Virtual reality

From Sega Retro

During the 1990s, Sega were involved in the creation of several head-mounted displays, with the Mega Visor Display standing as the only example to see a proper (albeit limited) release.

Virtual reality is a simulated experience made to imitate or contrast the real world. Over the years since its inception, it has been applied to numerous fields and has taken on several forms, but its most recognised type in recent years is that of a head-mounted display used for immersive entertainment, frequently video games. Methods for it have additionally been defined and achieved through the use of large screens in specially-designed environments, such as CAVE rooms. Though often touted as "the future", VR has been through numerous periods of public acceptance, indifference, and derision, with its technology still developing.

As part of its attempts to stay at the forefront of high-technology, Sega became involved in research and development of VR hardware and software during the 1990s. Its advanced Mega Visor Display saw a limited release in Sega Net Merc, an arcade system, and VR-1, a large attraction for Amusement Theme Parks. Sega-developed simulation attractions made to give off the illusion of VR, meanwhile, have also included AS-1 and The Crypt, the latter utilizing the CAVE-like Sega B.O.X. System and active shutter 3D glasses.

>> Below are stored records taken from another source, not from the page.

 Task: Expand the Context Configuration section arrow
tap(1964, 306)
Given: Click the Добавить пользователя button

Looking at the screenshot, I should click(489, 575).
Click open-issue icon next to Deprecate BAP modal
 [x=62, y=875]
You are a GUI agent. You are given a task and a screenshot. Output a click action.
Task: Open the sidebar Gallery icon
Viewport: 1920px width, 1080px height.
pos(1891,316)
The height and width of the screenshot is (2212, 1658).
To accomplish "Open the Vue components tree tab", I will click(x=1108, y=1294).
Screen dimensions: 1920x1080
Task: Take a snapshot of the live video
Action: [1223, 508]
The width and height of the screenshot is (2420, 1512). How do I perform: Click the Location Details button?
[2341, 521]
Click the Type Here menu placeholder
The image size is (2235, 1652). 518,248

Sega of America's only consumer VR hardware effort to date, Sega VR, went unreleased; public health concerns and PAL conversion issues problematized its development. In addition, the Mega Visor Display was used as framework for Virtua Visor, an unannounced augmented reality add-on for the Saturn.[1]

Following the creation and success of more refined virtual reality offerings for the home during the 2010s, including the Oculus Rift and PlayStation VR, Sega has returned to the prospect of consumer VR with licenced and in-house software. It has also installed free-roaming VR arenas from other companies in venues including Tokyo Joypolis and presented them at events such as Japan Amusement Expo.